Les proximités sont toujours de bonnes nouvelles. Dans le cas de James, c’est assez clair puisqu’il est inclus dans la trame du livre comme un précurseur sur lequel prendre appui. En finir avec le monde est effectivement quelque chose qui pointe dans des pensées voisines. On pourrait ajouter Gabriel Tarde aux connivences possibles en ce qu’il lui appartient de repenser la société selon des formes en regard sur un plurivers, notamment dans "Monadologie et sociologie" qui fait voler en éclat la distinction de la nature et de la technique. Je me demande s'il n'est pas le premier à utiliser ce concept. J’ai fait la préface de son livre "L’opposition universelle" en même temps qu’un article en 1999 pour "Multitudes" sans connaître à l’époque le travail de Descola ou celui de Bruno Latour dont je reconnais l’importance. Aux points remarquables de ce parcours, il faudrait ajouter celui de Jean-Luc Nancy qui a publié un livre important "Le sens du monde" auquel je consacre en 2001 un séminaire publié finalement chez Galilée et dont le titre montre bien qu’il s’agit d’un "Sens en tous sens". Mes cartes ne suivent donc pas les mêmes coupes et les problèmes que j’évoque sont davantage pris dans mon rapport à Deleuze, Lyotard ou Derrida… Et puis, il y a eu le livre sur Aristote où je pulvérise la logique des catégories pour penser l'espace dans une forme affolante, proche de l'Astrophysique, remplie de lieux qui brisent toute visée unitaire.

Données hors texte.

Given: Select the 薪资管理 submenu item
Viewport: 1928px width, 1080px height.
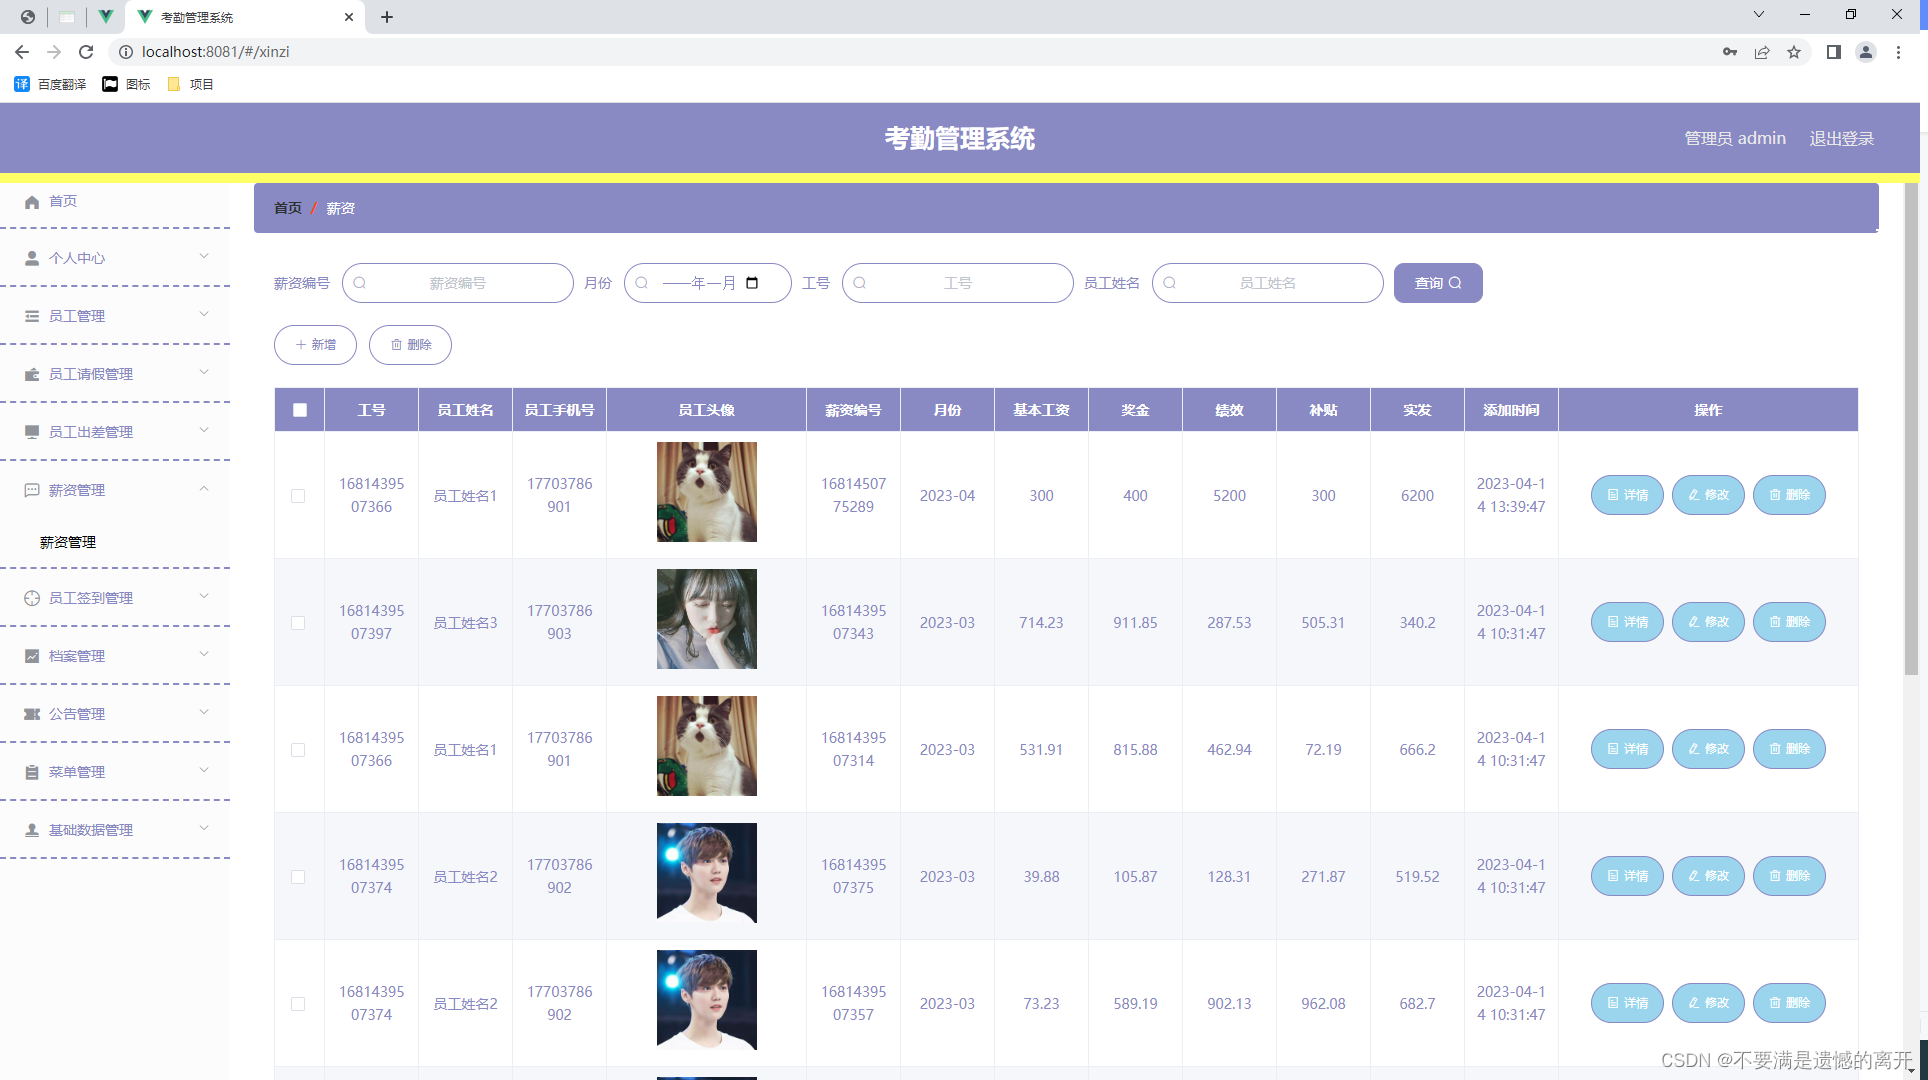Looking at the screenshot, I should [68, 542].
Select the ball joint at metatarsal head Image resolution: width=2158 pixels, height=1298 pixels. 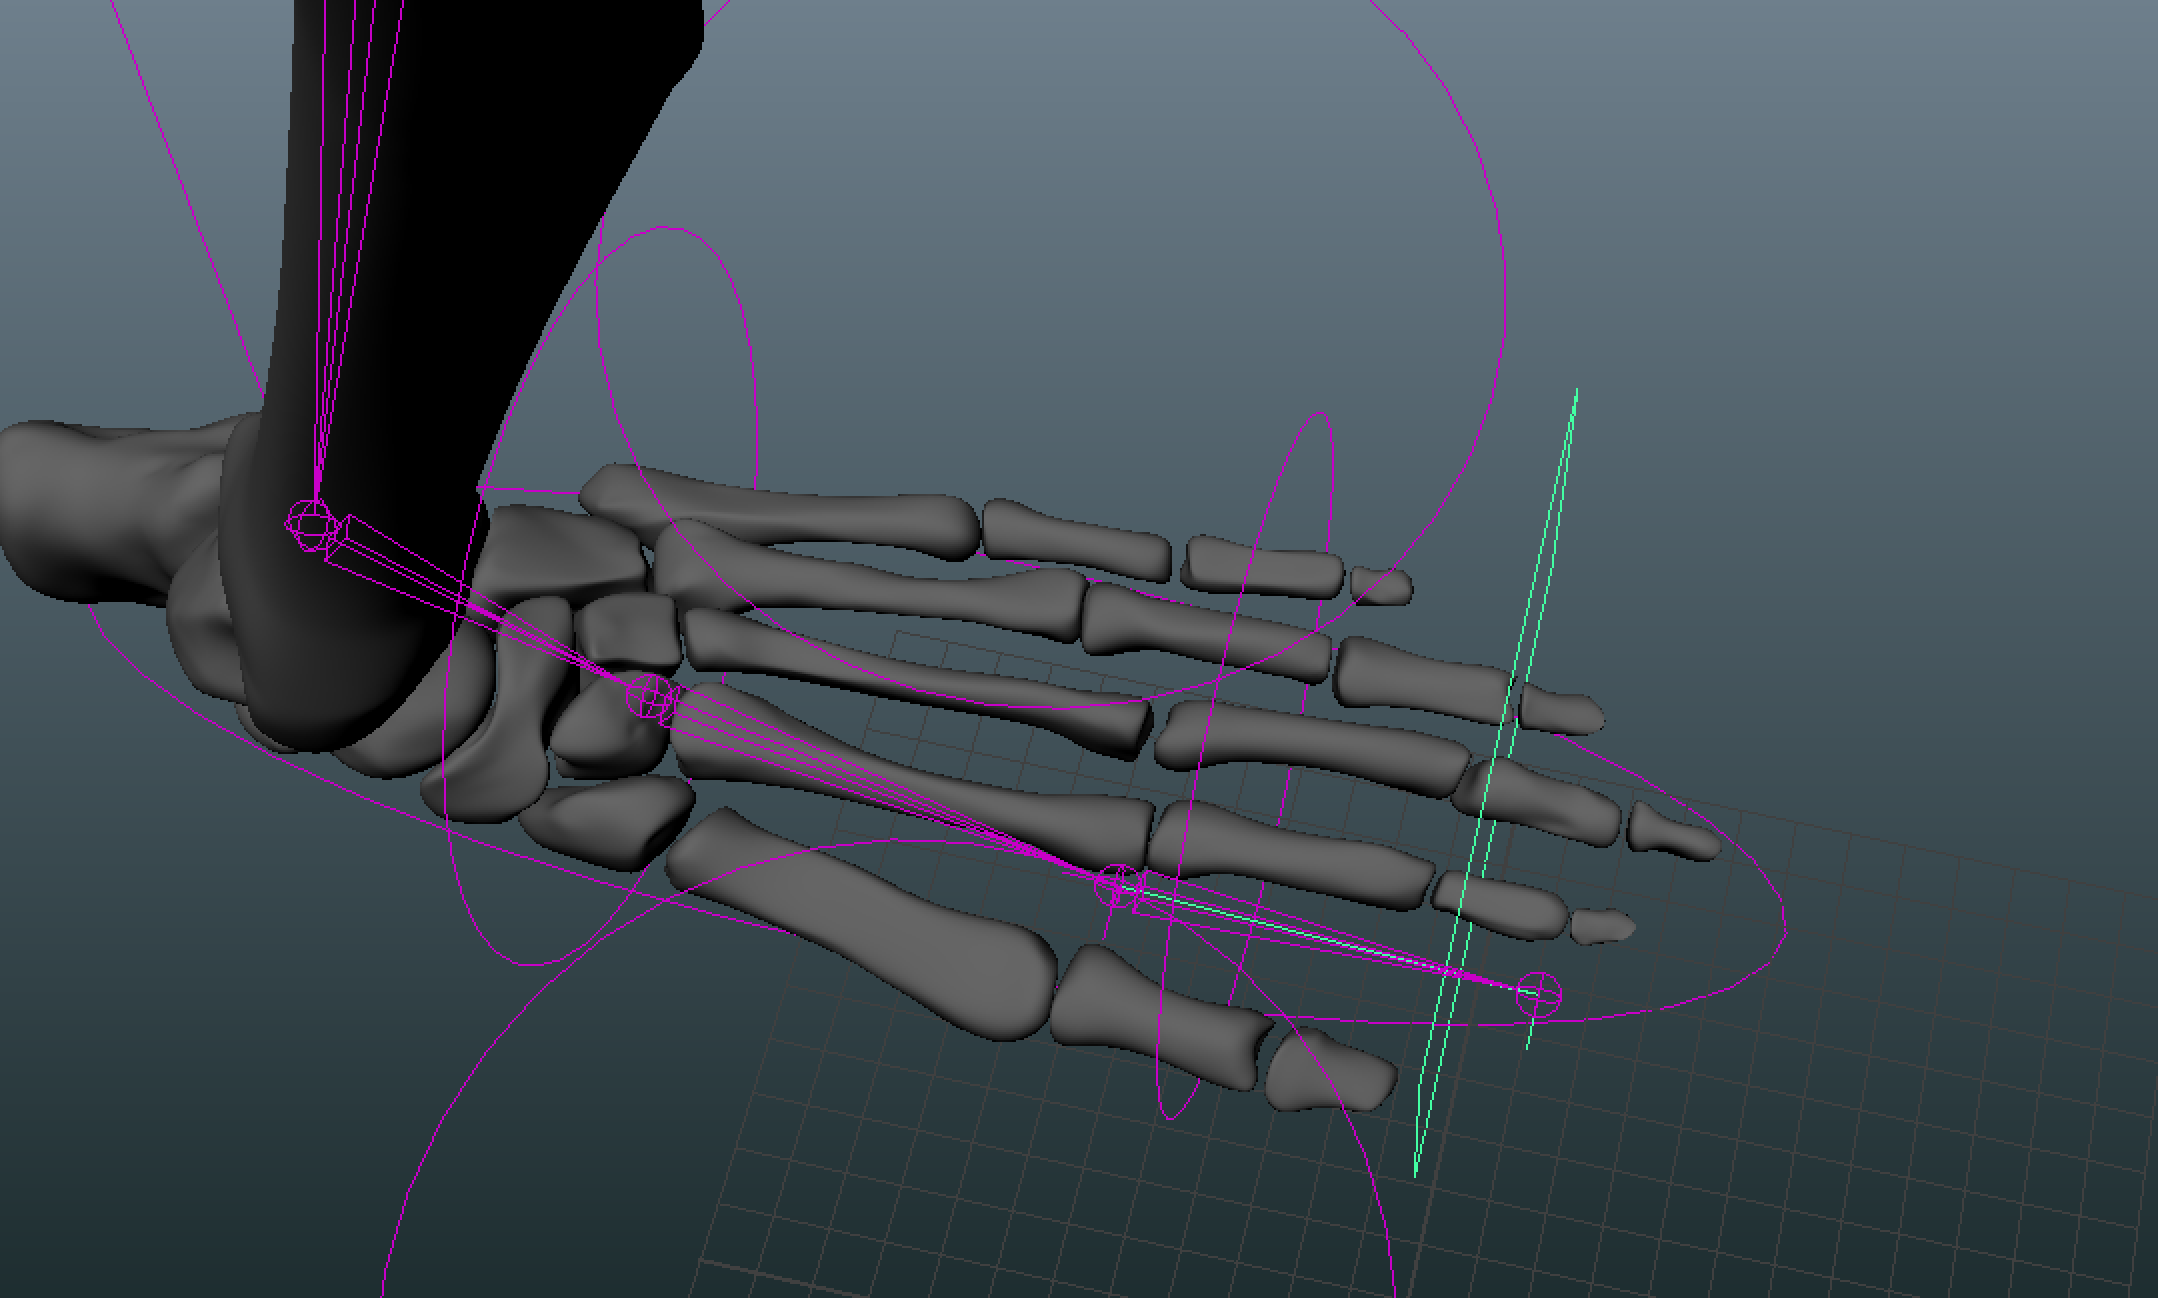1116,887
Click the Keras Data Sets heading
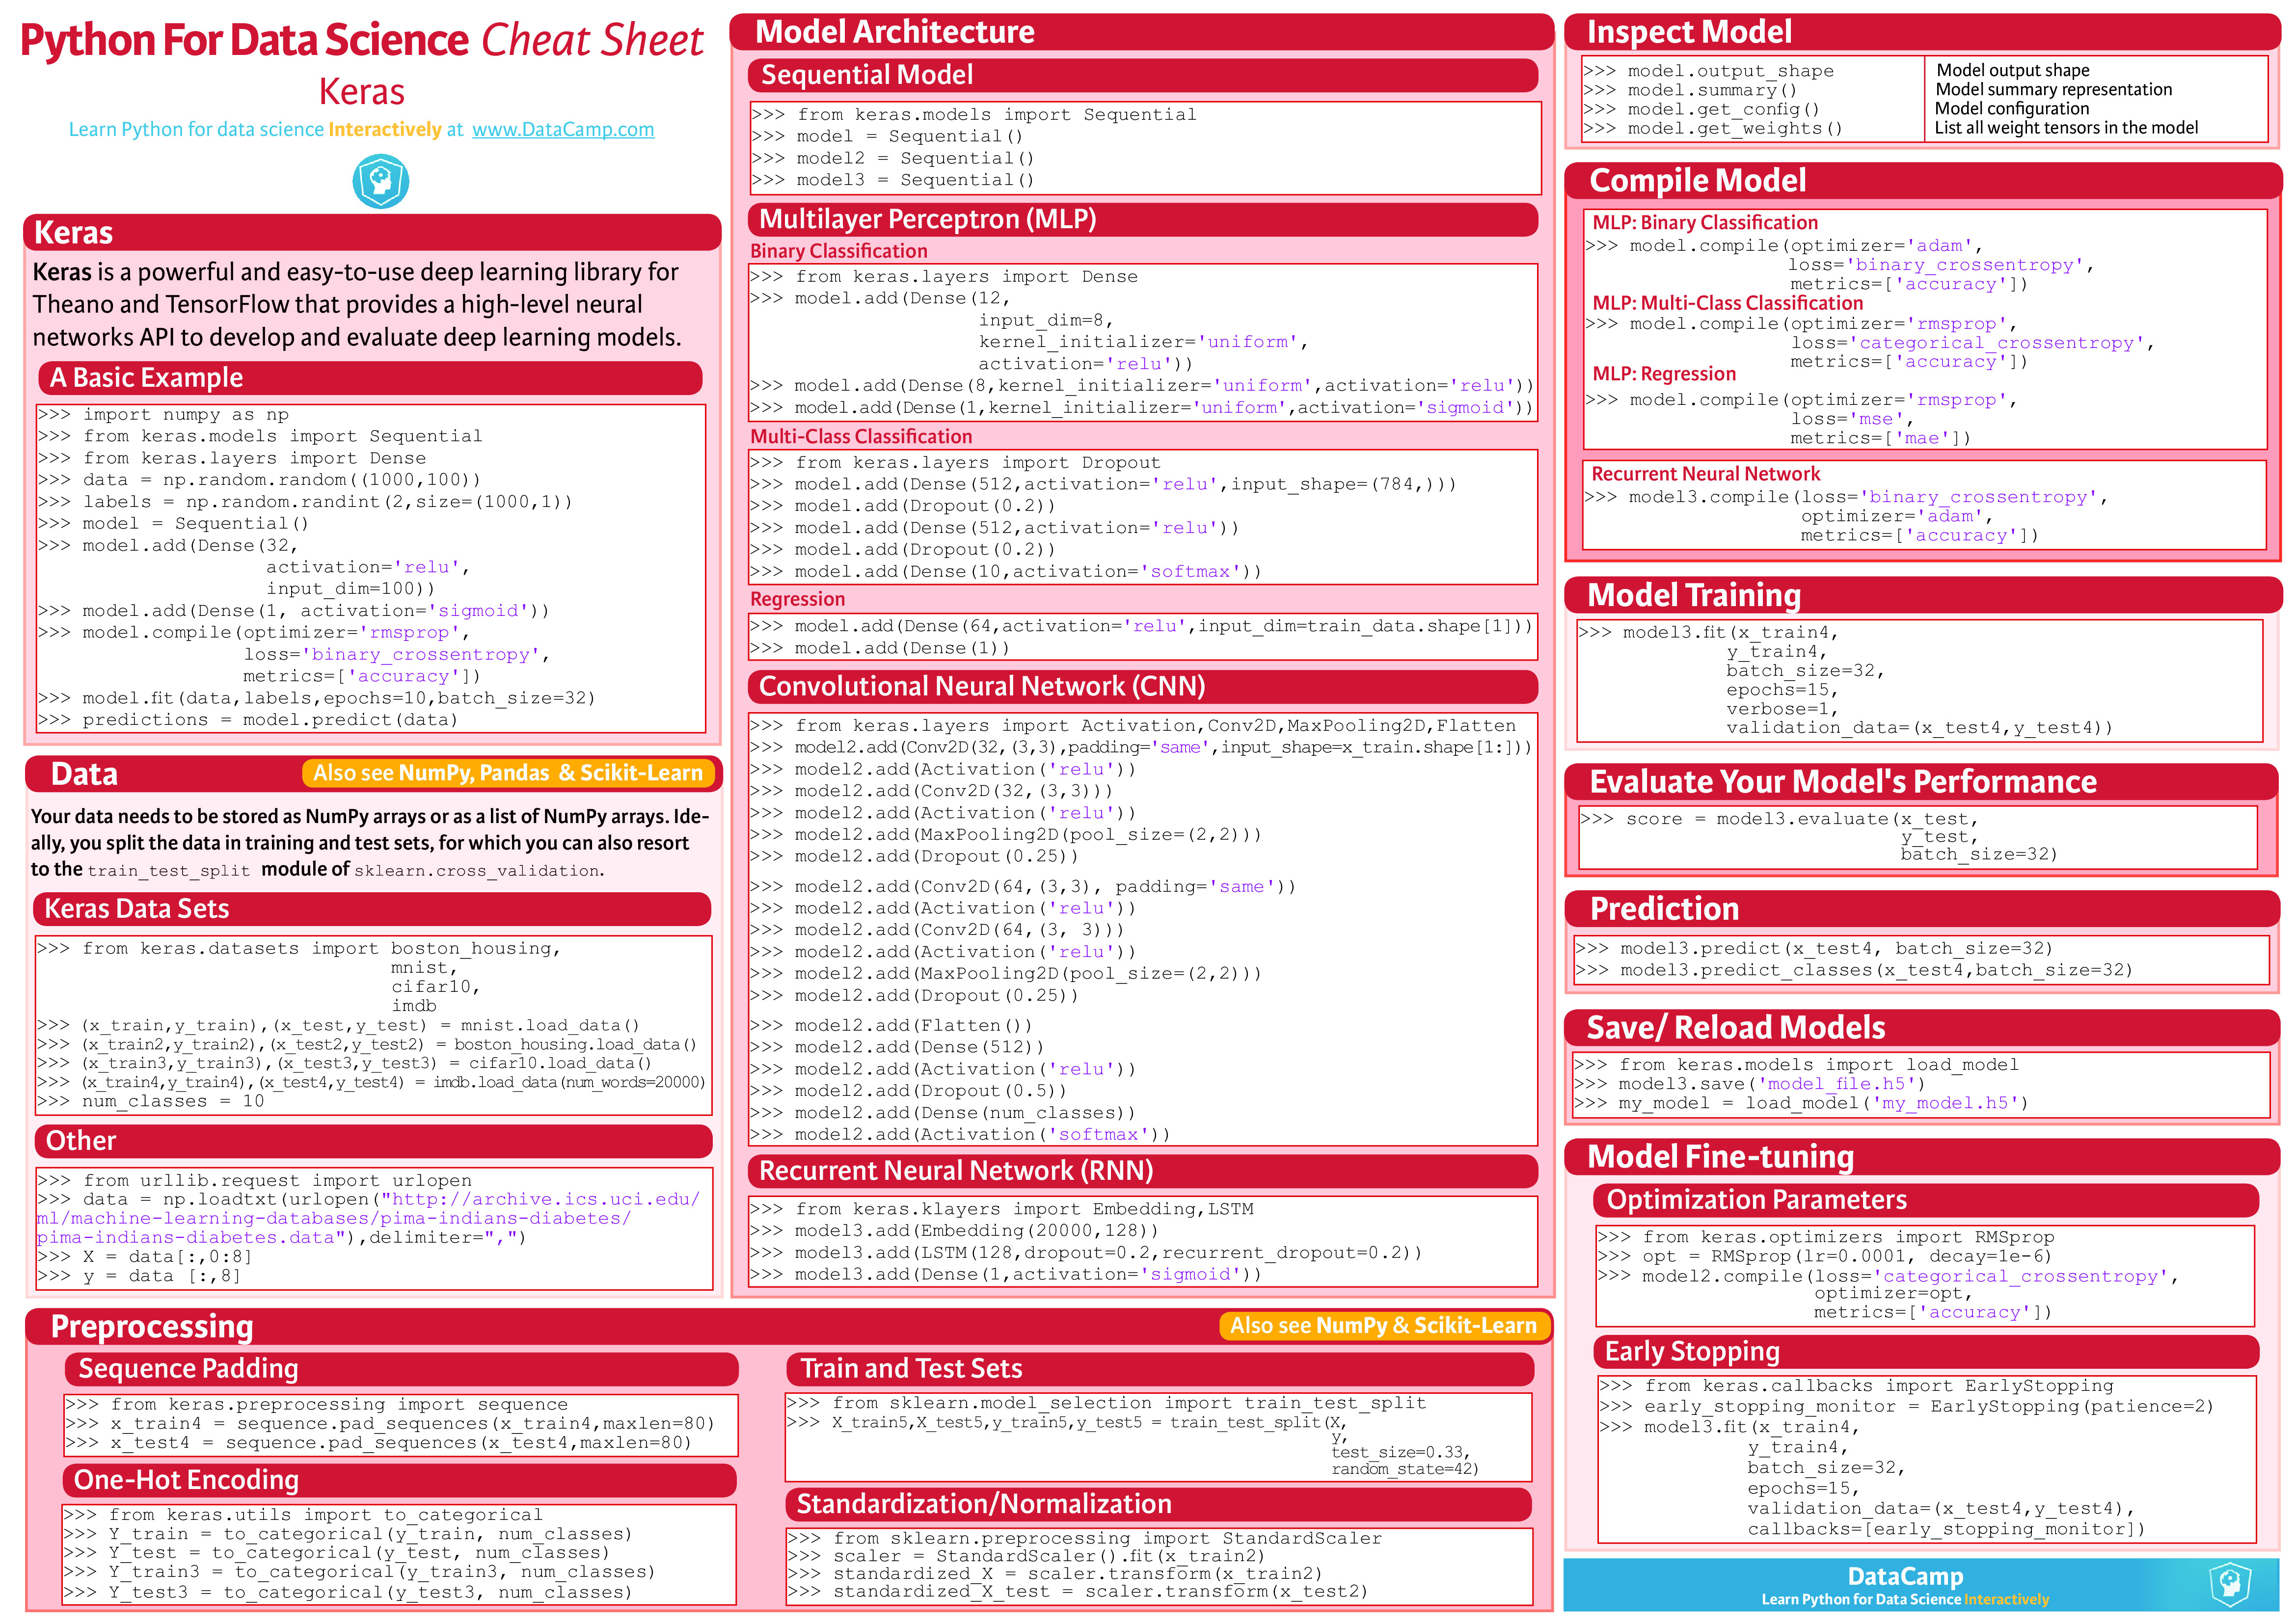The width and height of the screenshot is (2296, 1623). [x=137, y=908]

3°) “Plurivers” est publié dans une collection d’essais, “Travaux Pratiques”, dont le programme insiste sur la nécessité de remettre en avant l’essai comme genre littéraire - genre déserté de plus en plus par les écrivains, au profit des philosophes. Or, à côté de votre oeuvre de philosophe, vous avez aussi une oeuvre littéraire : vous avez notamment publié un roman, “La chambre” (Leo Scheer, 2009), et un autre est en préparation. Votre écriture philosophique, du reste, est elle aussi remarquable, faite d’un contraste saisissant entre lentes volutes et brusques accélérations. Comment concevez-vous le rôle de l’essai aujourd’hui, comment pensez-vous ce qu’il en est de l’écriture et du style, dans son lien à la pensée ?
Oui, c’est le sens de ma remarque sur Broch. Je crois que la littérature est une expérimentation irremplaçable qui travaille avec des mondes et des personnages. Jamais un personnage ne se réduira à un signifiant, ni même à un caractère. Il est comme un Dieu dans une mythographie. Il est l’élément d’une œuvre, un peu comme le mot appartient à la phrase qui le déborde : un module lunaire pour explorer des espaces autrement irrespirables. Je pense que la littérature rend possibles des figures et des moments que la philosophie doit saisir, même en de rares occasions comme c’est le cas des « dialogues » platoniciens ou de la « Phénoménologie de l’esprit » de Hegel que je considère comme une tragédie philosophique, une aventure criminelle capable de faire du mal un problème que la philosophie n’avait jamais noté en ce que lui manquait certains personnages. C’est cette texture que j’essaie de toucher au travers le récit et qui est comme un moment de chute. Un livre descend au fond ou n'est rien. Le roman est un vaisseau qui vous porte dans des régions où tous les concepts dont vous disposiez ne servent plus à rien et qui vous conduit à une falsification incessante, à une réfutation que vous n’attendiez pas seulement d’un autre, mais d’une région de l’univers portée par les espaces pluriels que le roman permet de sentir dans une suée d'angoisse… C’est un enfer en quelque sorte…
Laurent de Sutter, Directeur de collection aux PUF/ Jean-Clet Martin 2010.